Nothing but the exact text of the entries should appear in your answer; pictures stay out.

[Dataset entries]

+--

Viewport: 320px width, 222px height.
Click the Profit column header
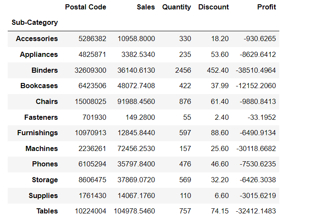pos(266,7)
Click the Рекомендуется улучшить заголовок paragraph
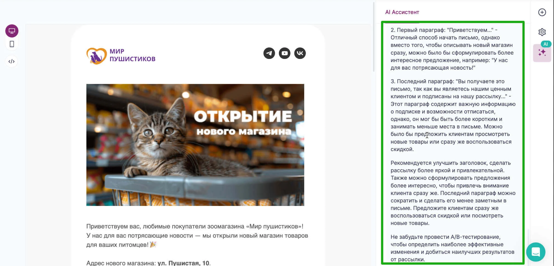 click(x=452, y=193)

+--

▶ [Written reply]:
Viewport: 320px width, 222px height.
Click the Profit column header
pos(266,7)
Click the Рекомендуется улучшить заголовок paragraph
 click(x=452, y=193)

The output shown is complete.